Exercise details. No pictures go into the copy. Write out exactly the lines below from the one containing "The width and height of the screenshot is (429, 498)." through the one containing "Given: Follow the humansofcovid19aus account".

Records for processing.

%%

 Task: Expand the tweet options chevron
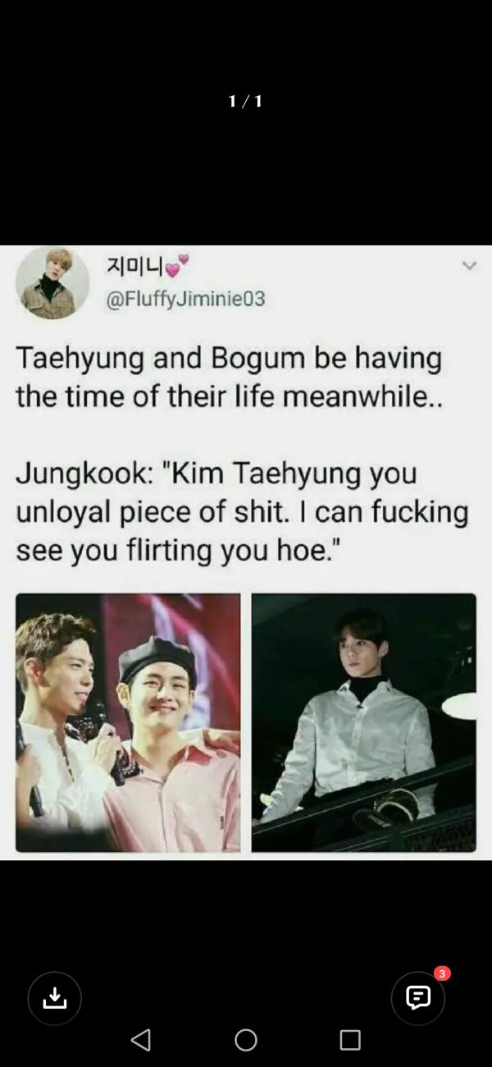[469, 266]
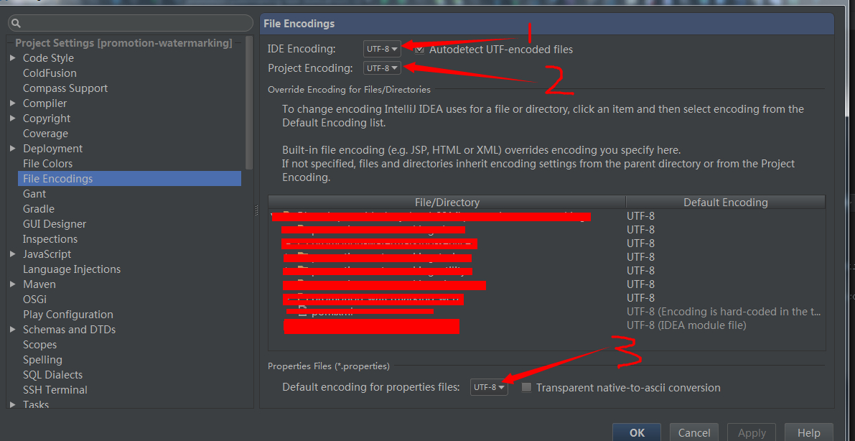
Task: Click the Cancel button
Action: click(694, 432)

%%
%%

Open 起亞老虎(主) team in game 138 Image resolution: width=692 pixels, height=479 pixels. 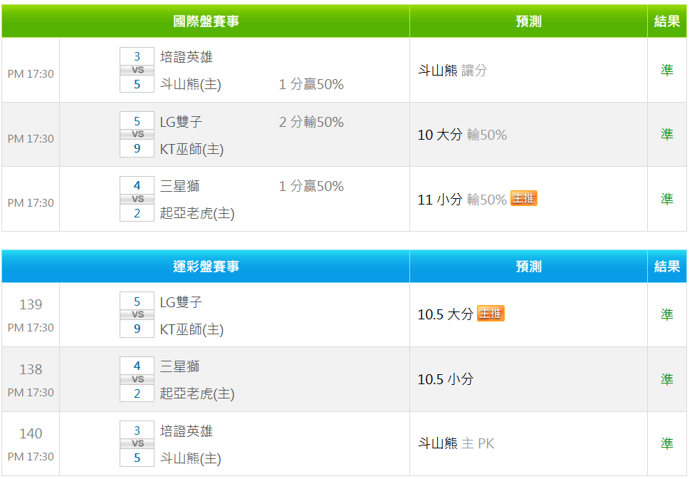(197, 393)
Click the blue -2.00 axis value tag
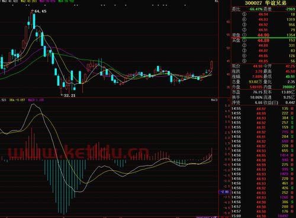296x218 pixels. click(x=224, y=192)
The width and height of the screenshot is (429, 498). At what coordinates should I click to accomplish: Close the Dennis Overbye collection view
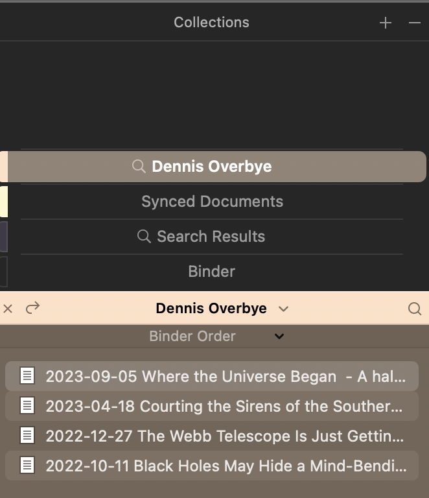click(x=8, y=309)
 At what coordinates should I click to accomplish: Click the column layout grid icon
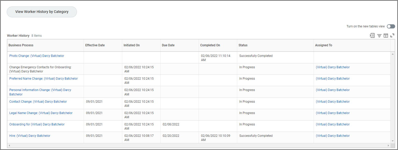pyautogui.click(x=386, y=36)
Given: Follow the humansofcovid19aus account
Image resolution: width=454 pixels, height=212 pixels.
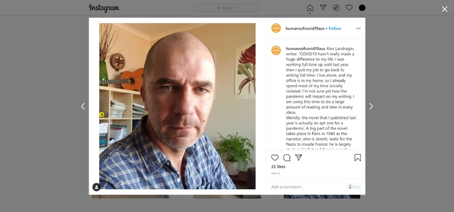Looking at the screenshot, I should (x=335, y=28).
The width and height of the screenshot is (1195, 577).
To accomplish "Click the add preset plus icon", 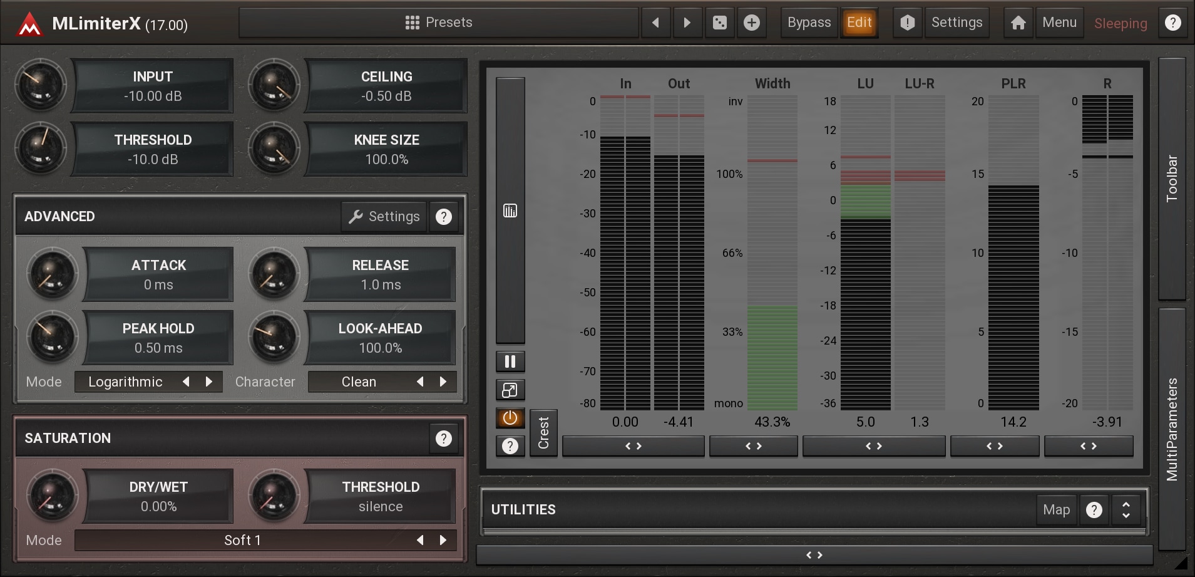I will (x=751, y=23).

%%
%%

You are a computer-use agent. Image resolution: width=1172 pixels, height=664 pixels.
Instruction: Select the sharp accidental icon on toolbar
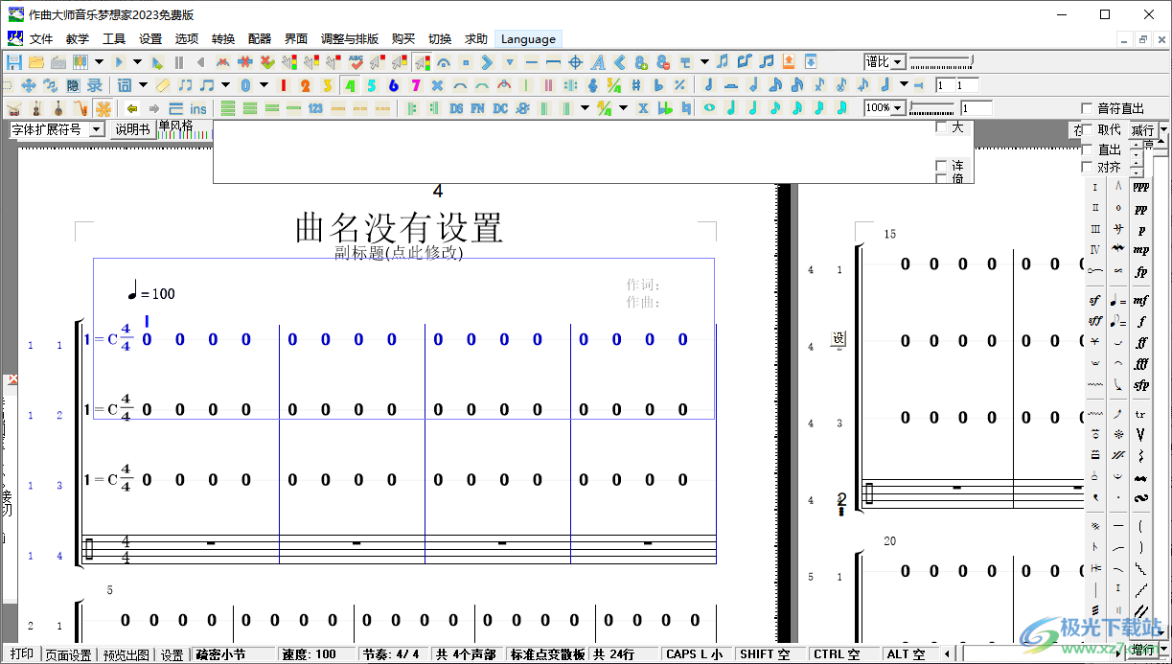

%%

Answer for this exercise.
The width and height of the screenshot is (429, 498). At what coordinates should I click to accomplish: Close the Dennis Overbye collection view
click(x=8, y=309)
 At what coordinates should I click to accomplish: Click the column layout grid icon
pyautogui.click(x=386, y=36)
Given: Follow the humansofcovid19aus account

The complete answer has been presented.